The legislation marks the GOP members’ latest attack on the ESG movement. In recent months they have ratcheted up criticism that ESG considerations such as climate risk are politically based and immaterial. Any regulations to encourage their inclusion are inappropriate, they say.
Signal of Republican plans
House Republicans tried to use a six-bill fiscal 2023 spending package to derail the Securities and Exchange Commission’s proposed climate risk disclosure rule through amendments in the Financial Services portion. But Democrats rejected that effort.
While Braun’s legislation and similar bills are unlikely to advance with Democrats in charge, it may foreshadow what’s to come if Republicans take control of either chamber of Congress after the midterm elections this fall.
“Forcing ESG standards on retirement accounts is a clear violation of the Employee Retirement Income Security Act, which requires fiduciaries to put the financial interests of plan participants first,” Rep. Virginia Foxx, R-N.C., said in a July 13 House floor speech. “ESG requirements pressure investors to subject retirement savings to low-yield investments. This is irresponsible.”
Democrats largely support ESG options and have sided with activist shareholders and sustainable investing organizations, arguing that such factors are just as material as traditional financial considerations. The Democrats’ tight margin in the Senate makes it tougher to pass additional legislation to support ESG investors.
That has led federal agencies to propose policies to meet President Joe Biden’s executive orders for an all-hands-on-deck approach on climate action, including climate-related financial risk.
Last month, the Federal Thrift Savings Plan, which manages $782.2 billion in assets for more than 6.5 million federal employees and retirees, opened a limited mutual fund window allowing enrollees to select sustainable funds in addition to the plan’s basic options.
“Federal employees should have access to the kind of sustainable investment options already offered in some public and private sector plans,” said Lisa Woll, CEO of US SIF. The organization is composed of advisers, firms and banks that support sustainable investing, with members representing $5 trillion in assets under management.
“Despite many delays, the [mutual fund window] will now provide participants with new investment options and the opportunity to choose from several sustainable investment funds,” she added.
The Labor Department’s Employee Benefits Security Administration is also working on rules that would shield retirement savings and pensions from climate-related financial risk and other ESG factors.
The agency is in the midst of finalizing a rule that would expand plan sponsors’ ability to consider climate risk and other ESG factors in their investments.
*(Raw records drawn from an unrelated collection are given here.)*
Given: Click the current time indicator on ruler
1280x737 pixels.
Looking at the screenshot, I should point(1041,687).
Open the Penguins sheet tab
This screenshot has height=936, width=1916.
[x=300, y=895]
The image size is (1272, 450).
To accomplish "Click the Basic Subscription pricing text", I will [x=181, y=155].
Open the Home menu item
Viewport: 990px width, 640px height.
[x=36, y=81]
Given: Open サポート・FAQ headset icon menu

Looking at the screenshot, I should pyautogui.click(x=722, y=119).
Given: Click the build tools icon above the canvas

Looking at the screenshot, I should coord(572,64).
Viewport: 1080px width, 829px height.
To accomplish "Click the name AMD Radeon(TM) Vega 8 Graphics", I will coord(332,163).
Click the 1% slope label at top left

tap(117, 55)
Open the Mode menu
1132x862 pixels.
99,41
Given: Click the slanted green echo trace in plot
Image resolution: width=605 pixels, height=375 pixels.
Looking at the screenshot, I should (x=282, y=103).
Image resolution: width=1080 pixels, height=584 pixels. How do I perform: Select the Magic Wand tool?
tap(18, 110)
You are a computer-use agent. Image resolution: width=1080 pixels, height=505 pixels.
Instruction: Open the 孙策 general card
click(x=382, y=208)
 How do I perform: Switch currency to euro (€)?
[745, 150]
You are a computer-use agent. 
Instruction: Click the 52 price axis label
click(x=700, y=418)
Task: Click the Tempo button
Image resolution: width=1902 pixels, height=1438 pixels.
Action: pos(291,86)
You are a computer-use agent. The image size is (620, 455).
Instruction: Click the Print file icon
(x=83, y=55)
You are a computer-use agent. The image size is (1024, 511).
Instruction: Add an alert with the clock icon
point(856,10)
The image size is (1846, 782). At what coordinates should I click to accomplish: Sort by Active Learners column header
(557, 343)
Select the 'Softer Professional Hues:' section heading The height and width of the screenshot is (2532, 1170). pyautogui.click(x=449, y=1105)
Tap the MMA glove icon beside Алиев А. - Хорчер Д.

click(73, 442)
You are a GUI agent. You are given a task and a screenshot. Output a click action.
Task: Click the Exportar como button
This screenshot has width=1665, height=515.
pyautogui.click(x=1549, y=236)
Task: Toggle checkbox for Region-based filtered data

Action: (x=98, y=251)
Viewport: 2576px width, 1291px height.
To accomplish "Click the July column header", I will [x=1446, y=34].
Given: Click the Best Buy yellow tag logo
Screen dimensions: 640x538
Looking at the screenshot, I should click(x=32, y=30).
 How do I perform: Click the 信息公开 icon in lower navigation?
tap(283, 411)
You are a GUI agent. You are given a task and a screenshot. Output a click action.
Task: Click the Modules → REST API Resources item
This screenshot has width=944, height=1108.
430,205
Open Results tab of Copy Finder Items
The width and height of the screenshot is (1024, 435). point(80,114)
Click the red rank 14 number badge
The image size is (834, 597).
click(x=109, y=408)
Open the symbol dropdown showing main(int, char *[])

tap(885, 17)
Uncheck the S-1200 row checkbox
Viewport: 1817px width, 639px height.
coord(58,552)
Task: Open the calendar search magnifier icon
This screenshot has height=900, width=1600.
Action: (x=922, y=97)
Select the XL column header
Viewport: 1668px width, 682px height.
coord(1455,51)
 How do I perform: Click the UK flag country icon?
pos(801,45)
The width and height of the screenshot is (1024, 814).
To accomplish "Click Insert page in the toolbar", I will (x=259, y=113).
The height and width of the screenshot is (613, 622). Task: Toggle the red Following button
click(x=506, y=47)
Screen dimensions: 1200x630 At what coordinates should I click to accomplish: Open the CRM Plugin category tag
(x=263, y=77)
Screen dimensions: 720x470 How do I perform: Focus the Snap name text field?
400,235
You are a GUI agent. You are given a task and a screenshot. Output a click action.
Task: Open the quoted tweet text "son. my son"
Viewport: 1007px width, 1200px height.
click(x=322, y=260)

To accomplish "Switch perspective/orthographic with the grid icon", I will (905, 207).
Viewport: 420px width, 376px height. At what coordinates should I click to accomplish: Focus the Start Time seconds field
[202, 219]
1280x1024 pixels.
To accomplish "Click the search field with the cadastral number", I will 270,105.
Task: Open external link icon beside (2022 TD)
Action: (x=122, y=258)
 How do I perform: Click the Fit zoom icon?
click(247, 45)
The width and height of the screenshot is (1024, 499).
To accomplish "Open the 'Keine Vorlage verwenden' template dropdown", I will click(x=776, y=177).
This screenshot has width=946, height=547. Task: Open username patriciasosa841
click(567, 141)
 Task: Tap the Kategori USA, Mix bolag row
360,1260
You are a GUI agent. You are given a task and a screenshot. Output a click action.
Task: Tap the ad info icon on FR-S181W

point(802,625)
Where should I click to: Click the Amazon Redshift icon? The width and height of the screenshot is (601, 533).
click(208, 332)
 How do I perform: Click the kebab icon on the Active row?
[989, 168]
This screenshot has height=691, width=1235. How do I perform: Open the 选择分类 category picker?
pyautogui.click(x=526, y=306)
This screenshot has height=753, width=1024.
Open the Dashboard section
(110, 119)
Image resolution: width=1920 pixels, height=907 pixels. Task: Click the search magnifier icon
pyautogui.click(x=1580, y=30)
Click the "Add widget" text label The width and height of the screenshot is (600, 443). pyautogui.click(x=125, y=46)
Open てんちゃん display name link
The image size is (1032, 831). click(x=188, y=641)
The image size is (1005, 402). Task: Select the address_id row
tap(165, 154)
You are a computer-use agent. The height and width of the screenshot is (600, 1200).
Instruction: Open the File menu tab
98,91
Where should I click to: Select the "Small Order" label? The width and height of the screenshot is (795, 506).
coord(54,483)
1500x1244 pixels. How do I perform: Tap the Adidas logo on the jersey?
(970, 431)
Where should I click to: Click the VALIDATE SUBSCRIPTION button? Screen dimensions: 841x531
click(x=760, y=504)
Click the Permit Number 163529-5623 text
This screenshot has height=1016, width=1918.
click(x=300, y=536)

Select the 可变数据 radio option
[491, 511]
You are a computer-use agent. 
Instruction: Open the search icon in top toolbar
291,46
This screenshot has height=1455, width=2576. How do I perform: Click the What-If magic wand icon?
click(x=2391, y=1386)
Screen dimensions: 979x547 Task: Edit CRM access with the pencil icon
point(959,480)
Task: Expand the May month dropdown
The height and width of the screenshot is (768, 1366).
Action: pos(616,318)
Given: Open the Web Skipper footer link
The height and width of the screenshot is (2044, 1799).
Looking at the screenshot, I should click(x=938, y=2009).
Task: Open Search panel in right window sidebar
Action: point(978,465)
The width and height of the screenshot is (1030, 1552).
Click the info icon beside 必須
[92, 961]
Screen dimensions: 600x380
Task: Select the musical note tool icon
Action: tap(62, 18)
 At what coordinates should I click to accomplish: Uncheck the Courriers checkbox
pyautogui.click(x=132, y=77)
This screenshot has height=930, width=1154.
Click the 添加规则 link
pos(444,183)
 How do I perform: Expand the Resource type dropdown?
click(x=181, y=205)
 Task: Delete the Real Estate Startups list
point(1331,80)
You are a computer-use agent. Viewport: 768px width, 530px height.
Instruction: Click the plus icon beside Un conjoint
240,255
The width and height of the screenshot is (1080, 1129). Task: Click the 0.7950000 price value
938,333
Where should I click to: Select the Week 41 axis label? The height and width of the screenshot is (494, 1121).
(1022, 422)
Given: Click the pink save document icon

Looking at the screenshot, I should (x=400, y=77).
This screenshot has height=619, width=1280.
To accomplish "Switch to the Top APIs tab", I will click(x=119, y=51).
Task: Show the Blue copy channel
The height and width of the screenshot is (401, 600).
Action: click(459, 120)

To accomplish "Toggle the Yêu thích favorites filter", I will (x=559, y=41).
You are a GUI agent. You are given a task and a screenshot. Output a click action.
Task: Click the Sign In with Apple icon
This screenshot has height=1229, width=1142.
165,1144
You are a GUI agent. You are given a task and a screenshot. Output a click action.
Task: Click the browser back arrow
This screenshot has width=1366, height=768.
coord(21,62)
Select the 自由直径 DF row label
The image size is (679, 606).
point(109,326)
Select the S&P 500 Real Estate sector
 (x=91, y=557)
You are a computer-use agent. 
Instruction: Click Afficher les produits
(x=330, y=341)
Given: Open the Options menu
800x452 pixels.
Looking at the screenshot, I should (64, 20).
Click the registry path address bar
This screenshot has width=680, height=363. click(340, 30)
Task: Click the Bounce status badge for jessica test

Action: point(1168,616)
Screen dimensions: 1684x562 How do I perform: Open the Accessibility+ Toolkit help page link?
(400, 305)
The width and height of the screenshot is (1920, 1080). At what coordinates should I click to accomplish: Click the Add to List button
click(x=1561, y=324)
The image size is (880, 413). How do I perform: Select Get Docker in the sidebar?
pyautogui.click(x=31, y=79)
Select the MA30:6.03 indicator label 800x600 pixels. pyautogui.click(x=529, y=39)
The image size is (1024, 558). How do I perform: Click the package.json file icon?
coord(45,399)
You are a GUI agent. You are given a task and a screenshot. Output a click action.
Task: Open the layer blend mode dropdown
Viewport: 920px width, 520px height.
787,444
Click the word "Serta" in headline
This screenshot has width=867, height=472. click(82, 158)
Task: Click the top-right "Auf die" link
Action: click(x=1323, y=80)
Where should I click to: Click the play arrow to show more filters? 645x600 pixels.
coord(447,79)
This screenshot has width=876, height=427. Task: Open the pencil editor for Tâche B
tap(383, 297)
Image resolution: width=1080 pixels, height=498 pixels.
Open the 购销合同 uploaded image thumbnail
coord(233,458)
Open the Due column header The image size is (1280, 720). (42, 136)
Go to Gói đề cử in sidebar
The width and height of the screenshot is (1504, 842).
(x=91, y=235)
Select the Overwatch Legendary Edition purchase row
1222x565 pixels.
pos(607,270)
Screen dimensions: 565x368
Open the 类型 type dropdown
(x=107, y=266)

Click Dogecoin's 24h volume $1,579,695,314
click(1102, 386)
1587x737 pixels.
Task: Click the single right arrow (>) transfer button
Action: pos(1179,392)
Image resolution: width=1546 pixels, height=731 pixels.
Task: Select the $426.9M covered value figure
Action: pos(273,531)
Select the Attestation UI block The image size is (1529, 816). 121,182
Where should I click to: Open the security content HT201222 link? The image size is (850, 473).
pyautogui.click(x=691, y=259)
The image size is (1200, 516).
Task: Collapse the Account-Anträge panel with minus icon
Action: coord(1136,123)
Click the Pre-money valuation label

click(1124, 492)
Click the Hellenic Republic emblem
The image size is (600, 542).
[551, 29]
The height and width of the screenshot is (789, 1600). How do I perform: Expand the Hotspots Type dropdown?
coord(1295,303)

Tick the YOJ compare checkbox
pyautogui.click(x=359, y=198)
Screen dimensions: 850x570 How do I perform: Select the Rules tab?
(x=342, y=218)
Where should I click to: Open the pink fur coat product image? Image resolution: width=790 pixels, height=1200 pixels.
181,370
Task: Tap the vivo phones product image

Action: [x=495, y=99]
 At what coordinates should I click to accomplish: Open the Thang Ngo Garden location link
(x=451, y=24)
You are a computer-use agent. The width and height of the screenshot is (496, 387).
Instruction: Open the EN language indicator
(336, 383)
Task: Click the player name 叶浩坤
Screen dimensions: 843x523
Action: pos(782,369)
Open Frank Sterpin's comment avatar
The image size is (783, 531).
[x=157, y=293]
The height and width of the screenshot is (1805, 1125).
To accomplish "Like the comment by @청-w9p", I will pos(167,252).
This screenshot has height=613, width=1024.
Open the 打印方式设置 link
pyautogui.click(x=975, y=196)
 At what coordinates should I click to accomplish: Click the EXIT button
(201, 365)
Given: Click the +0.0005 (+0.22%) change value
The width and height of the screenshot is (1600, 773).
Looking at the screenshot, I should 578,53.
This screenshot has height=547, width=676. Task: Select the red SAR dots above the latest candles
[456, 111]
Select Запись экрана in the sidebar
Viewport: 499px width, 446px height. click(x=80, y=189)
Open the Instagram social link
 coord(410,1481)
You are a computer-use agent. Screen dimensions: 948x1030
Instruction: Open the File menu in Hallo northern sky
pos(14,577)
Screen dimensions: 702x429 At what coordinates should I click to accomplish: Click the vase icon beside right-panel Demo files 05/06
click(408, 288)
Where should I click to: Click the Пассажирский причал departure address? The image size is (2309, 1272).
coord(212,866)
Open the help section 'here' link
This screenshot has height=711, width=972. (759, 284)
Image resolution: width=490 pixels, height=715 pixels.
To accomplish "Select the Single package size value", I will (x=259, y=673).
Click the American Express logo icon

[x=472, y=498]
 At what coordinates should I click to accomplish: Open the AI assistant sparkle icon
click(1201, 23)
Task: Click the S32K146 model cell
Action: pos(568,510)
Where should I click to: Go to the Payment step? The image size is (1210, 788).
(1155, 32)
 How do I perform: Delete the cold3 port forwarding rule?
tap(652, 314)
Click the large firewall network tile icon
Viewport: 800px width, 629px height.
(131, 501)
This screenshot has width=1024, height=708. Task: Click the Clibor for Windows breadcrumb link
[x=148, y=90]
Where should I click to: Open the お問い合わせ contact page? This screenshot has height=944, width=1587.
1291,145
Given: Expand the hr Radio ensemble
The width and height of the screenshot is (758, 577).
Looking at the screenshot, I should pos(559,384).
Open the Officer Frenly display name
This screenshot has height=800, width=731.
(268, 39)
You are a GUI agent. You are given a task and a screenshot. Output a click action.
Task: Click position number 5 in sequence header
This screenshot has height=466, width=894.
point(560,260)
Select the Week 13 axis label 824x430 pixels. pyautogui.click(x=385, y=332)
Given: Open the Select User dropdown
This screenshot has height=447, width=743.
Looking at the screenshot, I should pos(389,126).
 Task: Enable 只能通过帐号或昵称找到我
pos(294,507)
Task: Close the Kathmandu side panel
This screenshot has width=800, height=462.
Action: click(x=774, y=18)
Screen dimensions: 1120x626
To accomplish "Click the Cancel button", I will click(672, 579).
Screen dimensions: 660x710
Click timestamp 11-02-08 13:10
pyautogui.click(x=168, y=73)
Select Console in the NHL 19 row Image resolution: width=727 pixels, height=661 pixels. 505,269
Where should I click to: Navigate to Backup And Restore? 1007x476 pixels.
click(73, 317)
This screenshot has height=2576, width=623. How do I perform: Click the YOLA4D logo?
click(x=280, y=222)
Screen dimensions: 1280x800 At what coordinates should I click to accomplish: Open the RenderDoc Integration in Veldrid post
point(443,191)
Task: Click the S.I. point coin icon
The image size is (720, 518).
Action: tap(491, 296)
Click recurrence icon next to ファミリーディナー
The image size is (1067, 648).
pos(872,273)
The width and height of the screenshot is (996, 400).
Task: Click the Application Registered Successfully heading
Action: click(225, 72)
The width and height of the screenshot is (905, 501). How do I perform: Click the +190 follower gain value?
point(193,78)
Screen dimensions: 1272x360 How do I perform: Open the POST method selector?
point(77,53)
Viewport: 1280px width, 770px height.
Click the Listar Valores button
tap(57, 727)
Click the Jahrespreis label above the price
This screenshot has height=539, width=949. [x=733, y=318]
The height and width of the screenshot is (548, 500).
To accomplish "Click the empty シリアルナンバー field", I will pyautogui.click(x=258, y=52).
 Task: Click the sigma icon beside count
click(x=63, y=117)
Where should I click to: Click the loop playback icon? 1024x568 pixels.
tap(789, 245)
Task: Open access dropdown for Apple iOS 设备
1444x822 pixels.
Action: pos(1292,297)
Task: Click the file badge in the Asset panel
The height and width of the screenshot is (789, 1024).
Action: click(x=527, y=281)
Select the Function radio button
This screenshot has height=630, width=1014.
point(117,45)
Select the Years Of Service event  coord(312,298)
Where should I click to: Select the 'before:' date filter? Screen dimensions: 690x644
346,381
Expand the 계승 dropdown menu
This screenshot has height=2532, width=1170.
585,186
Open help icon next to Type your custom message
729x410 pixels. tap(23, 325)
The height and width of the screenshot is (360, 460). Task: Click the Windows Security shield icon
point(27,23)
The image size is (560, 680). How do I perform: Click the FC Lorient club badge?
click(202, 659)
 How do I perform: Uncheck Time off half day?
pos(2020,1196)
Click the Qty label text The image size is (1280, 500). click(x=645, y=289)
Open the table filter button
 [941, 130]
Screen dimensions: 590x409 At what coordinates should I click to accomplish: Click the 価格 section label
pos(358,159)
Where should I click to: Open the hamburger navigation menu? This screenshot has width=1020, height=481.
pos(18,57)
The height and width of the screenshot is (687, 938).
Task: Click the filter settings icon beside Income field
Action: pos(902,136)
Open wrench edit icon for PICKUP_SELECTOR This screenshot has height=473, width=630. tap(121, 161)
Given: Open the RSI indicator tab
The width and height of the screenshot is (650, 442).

Once finalized, the rule, which was proposed in October 2021, would reverse the Trump administration’s changes to ERISA, as well as boost ESG options in retirement plans and restore advisers’ ability to utilize their shareholder rights.
In addition, the Employee Benefits Security Administration is mulling whether to propose additional rules to specifically focus on protecting 401(k) plans and pensions from physical risks and transition risks of climate change.
Physical risks are risks from natural disasters and other events exacerbated by climate change, such as wildfires and floods. Transition risks are policy and business actions — or lack thereof — to wean the economy off of fossil fuels.
ESG investors told the agency it should prioritize finalizing the rule before moving on to other proposals.